Most of us enjoy, and LOVE a cup of Coffee in the morning, This is a relatively new phenomenon, as Coffee was once one of the most sought after and desirable commodities in the world and could make a colonial economy very rich if the crop was good!

Coffee is really at its peak at about 24-72 hours after roasting, so usually the Folgers we get and keep in our cupboard all month really isn’t what its “meant to be” but that’s what many of us have grown to like.  In a prepper mentality, Coffee will be an EXCELLENT commodity as well as a great morale booster, but we have to resign ourselves to the fact that we wont be getting that “fresh brewed” taste after a while with our stored coffee.  However Beggars can’t be choosers, and Preppers can’t be picky.

As is with Brown Rice, Coffee has many natural oils, which is one of the reasons they are both delicious, however it is these oils that go rancid quickly.  If you expose more of the oil the more chance there is for “staleness” to affect the taste, thus whole beans are best for long-term storage.

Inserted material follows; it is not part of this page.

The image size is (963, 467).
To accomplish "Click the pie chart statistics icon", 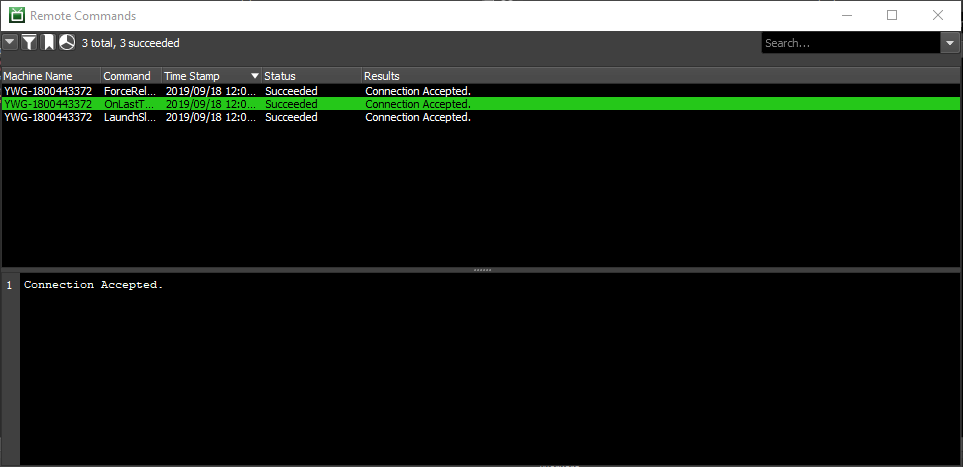I will point(67,43).
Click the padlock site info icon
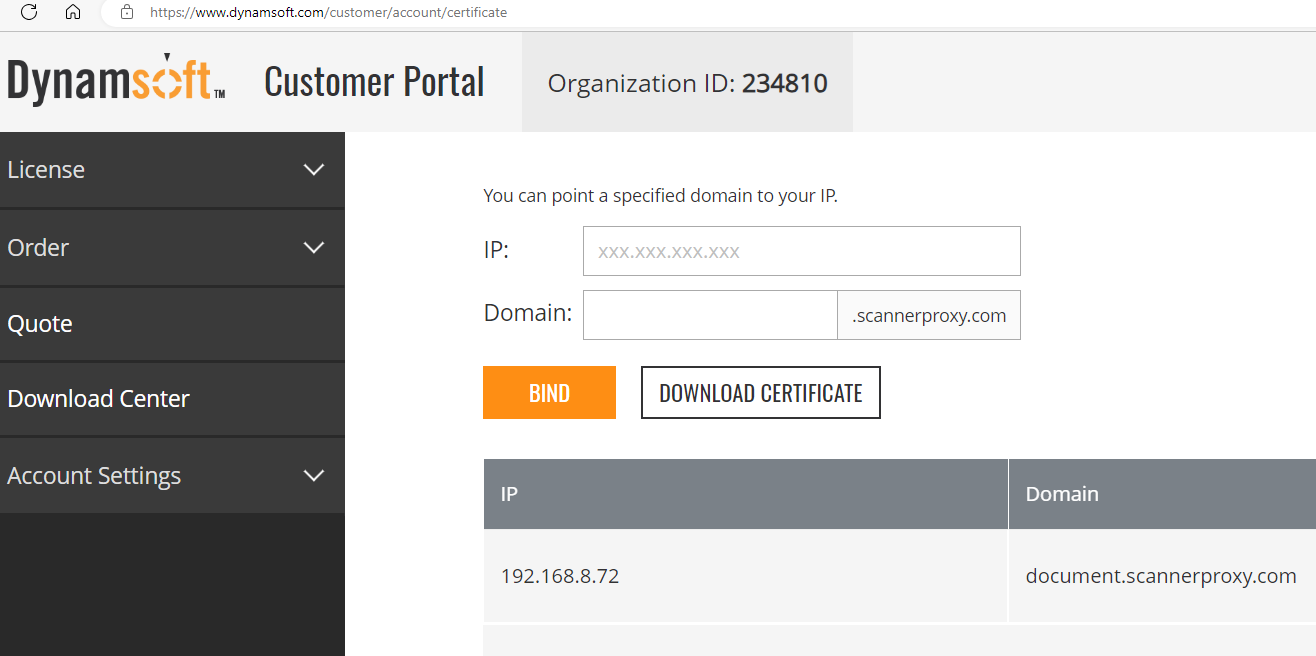Screen dimensions: 1316x656 [x=126, y=12]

  • Whole Green Beans can stay pretty fresh in a glass, metal or foil lined container for about a year without freezing, in the freezer however they can last several years.  The key as always is to keep air and moisture away from it

  • vacuum Sealed Cans of Ground Coffee can keep for a year or two in 59 degrees or lower temps.  The oils that come out when ground often don’t remix well after freezing and can make the taste “off”.  You can also get those vacuum sealed “bricks” in mylar foil, and they work as well.  Just keep them in 59 degrees of lower, freezing if you can (and are concerned with lifetime over taste)

  • Instant coffee is not for me, well in a perfect world, but they are an option.  Kept in 59 or lower you can reasonably keep this for up to a decade.

You can buy Whole Green Coffee beans off Amazon and package them yourself for long-term storage, or you can buy them already canned from our friends at READY MADE RESOURCES.

You can also Pail the Coffee beans, however I would on top of using a food grade pail, put the Beans a mylar bag as well and seal it.  You can purchase Large 10lb bags of Brazillian unroasted Beans, and put them in a mylar pouch, seal it with O2 absorbers and desiccant packets, seal the mylar up, then throw a few more packets in the bucket and then seal that as well.  The Mylar bags in the bucket should be portioned out in weekly or monthly amounts, so that you don’t open a hug pouch of coffee and it starts to go bad, i would seal them in 1 lb increments so to maximize your ability to trade and use as you please.

Of course if you are storing Green Coffee Beans you will need to roast them first before you grind them and brew them, without making this post 3 pages long I will just link to who I learned from HERE.

Once you Roast them, depending on your situation You can use an Electric Grinder, however having a Hand Grinder would be a good Redundant thing to have in your preps.